Short problem A = Turn the records, from the line containing "This screenshot has height=1040, width=1642." through the end of the records, into a Markdown table with the columns Row and Line, omitting blank lines. Leave the pictures out.

Excerpt =
[00:00:00] In this ATEM Mini tip, we’re going to look at how you can control a Black Magic Pocket Cinema Camera (BPMCC) connected to an ATEM Mini. We’ll start with the software control – because you can actually control the Pocket Cinema Camera from any ATEM Mini model – then we’ll look at how you can control the camera by the hardware buttons on the ATEM Mini Extreme and the ATEM Mini Extreme ISO. This is all set up in studio B, so, let’s go have a look.
[00:00:24] This is a Black Magic Pocket Cinema Camera 6K, and it’s currently connected to an ATEM Mini Extreme ISO. We’re going to start with the software to show how you can control the camera from the software because this works, once again, on all the ATEM Mini models.
[00:00:37] From the ATEM software control, go to the camera tab where you’ll see access to all the cameras connected.
[00:00:42] Now, while it may appear that you can actually control any camera from here, you can’t. Even though you see all these controls no matter what you’ve connected to the switcher, these controls only do anything if you have the Blackmagic Pocket Cinema Camera connected.
[00:00:55] Let’s start with a tour of the interface – first of all, you’ll see that camera one is currently listed as On Air – that’s camera 1 and that’s the camera that’s currently on air. If I switch to camera 2, you’ll see that change in the interface here as well.
[00:01:06] We’re also seeing this change on the camera itself. There’s a red tally light on the front of the camera that indicates whether it’s on air or not, and there’s also an indicator on the back of the camera telling me whether it’s on air or not, which is really, really convenient in a live situation.
[00:01:21] Under that, you have three tabs; Lift, Gamma and Gain. If you’re not familiar with those terms, you can think of them like black point, mid and white point or shadows, mid-tones and highlights – basically the same idea.
[00:01:33] Each one of these three tabs are individually controlled with the Color Wheel here. So, if I make a change to this under Gain and I switch to Lift, this will be reset back to where it is. But if I want individual control over all these, I can click this button to expand this out and give me, not only three separate wheels, but much larger ones, which makes it all easier to control. Before I start moving these around, let’s take a look at the rest of the settings.
[00:01:53] Here’s a Reset button, and if you click on that, you can individually reset the Lift camera Gain or you can choose to reset all. Also if you’ve made some changes and you want to copy these over to other cameras, you can select Copy from here and then going to one of the other camera controls, you can click on this and choose to paste or paste to all of the existing cameras.

Pointing records for text and elements:
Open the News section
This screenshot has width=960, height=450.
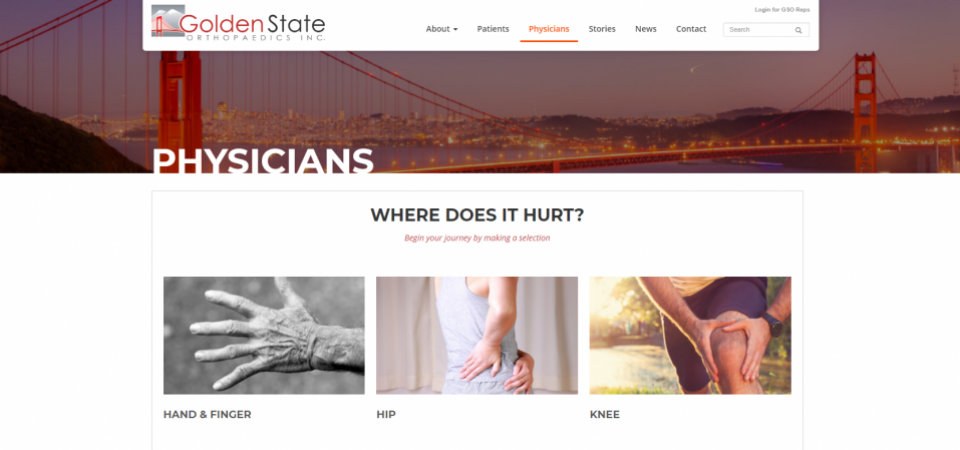(645, 29)
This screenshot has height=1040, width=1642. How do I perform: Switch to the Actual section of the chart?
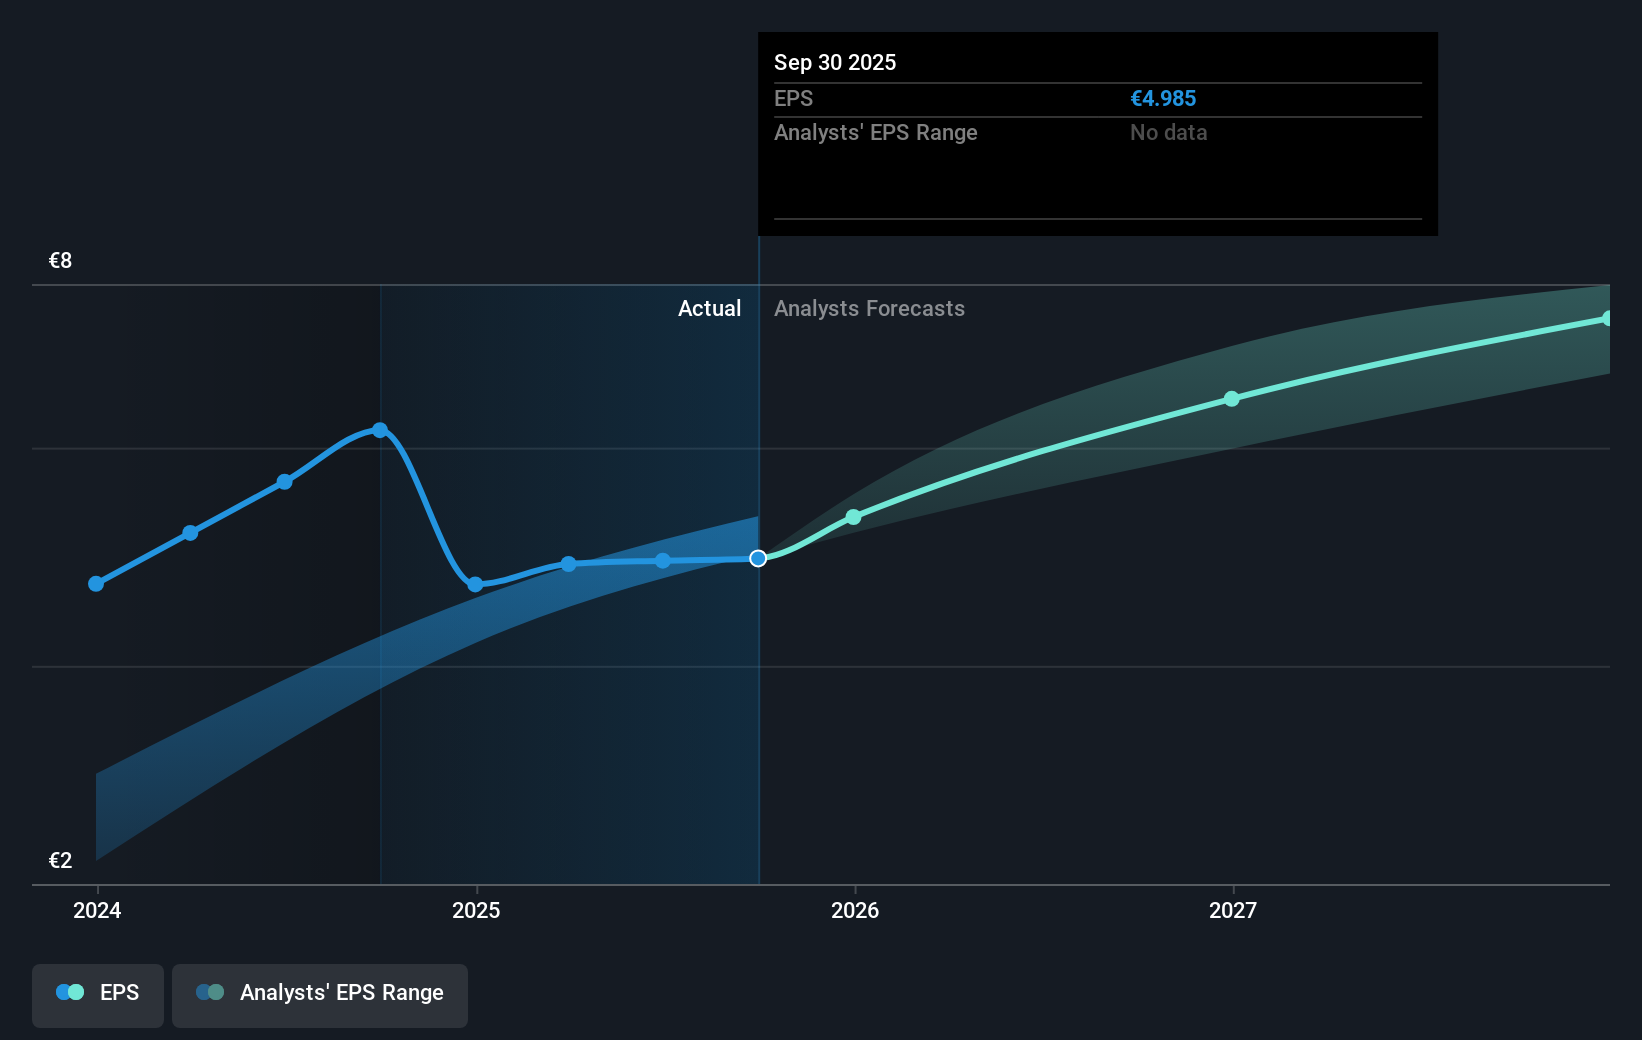[x=710, y=309]
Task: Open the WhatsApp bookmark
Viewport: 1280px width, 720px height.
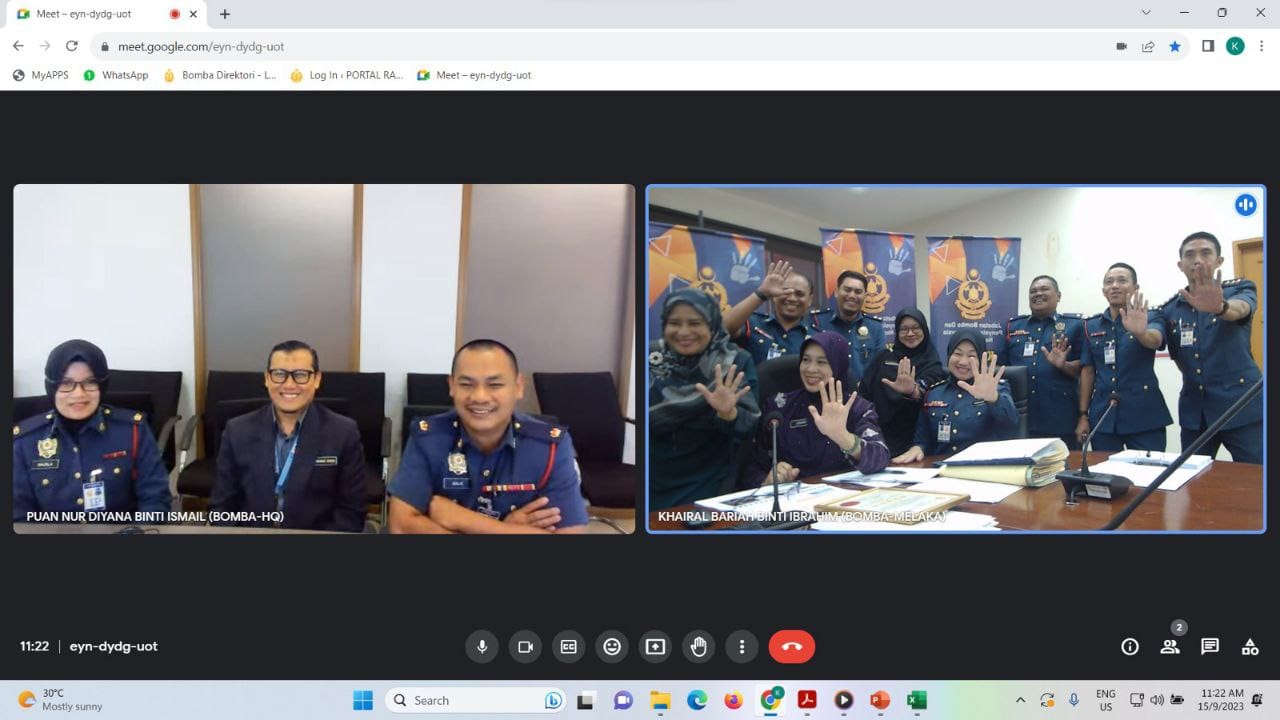Action: point(116,75)
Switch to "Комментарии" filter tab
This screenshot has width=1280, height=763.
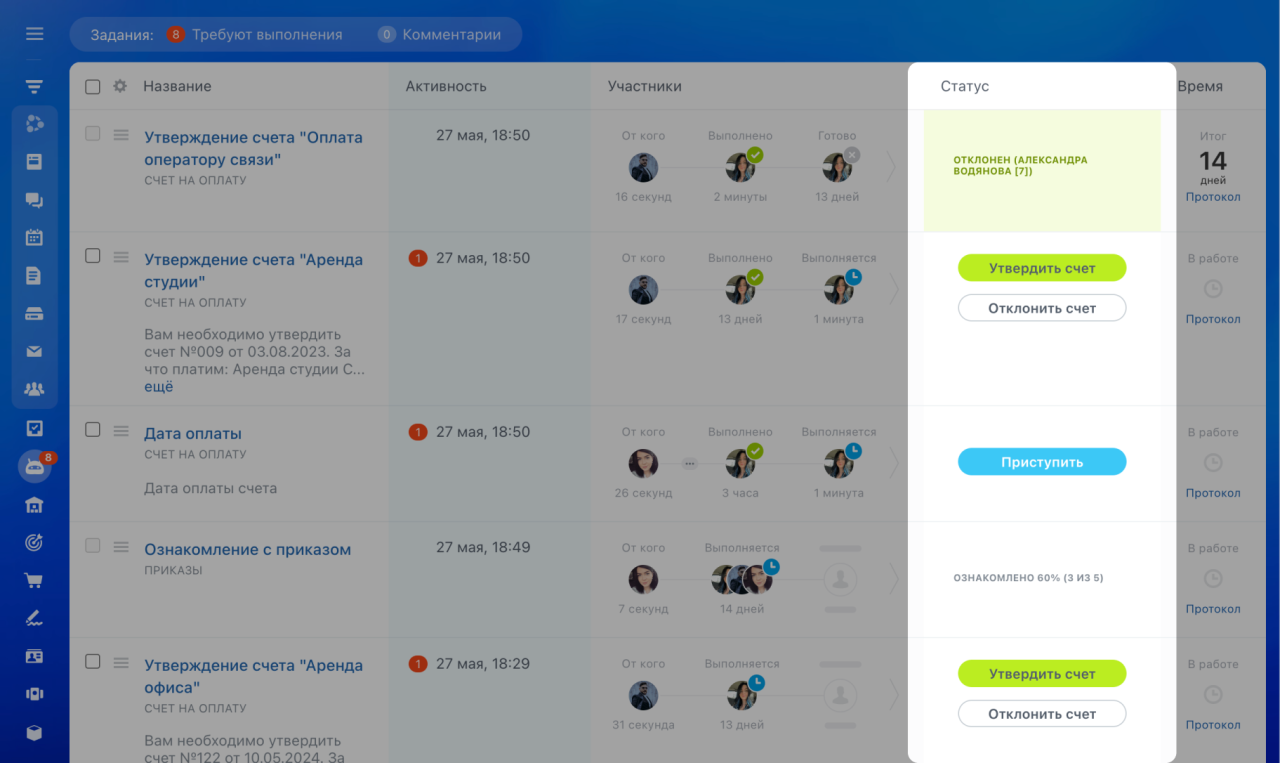[x=440, y=35]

Short problem B = In the ATEM Mini transcript, where on the camera is the red tally light?

Task response A =
| Row | Line |
|---|---|
| 1 | This screenshot has height=1040, width=1642. How do I perform: Switch to the Actual section of the chart? |
| 2 | [x=710, y=309] |
| 3 | Task: Open the WhatsApp bookmark |
| 4 | Viewport: 1280px width, 720px height. |
| 5 | Action: point(116,75) |
| 6 | Switch to "Комментарии" filter tab |
| 7 | This screenshot has width=1280, height=763. |
| 8 | [x=440, y=35] |

Task response B = On the front of the camera.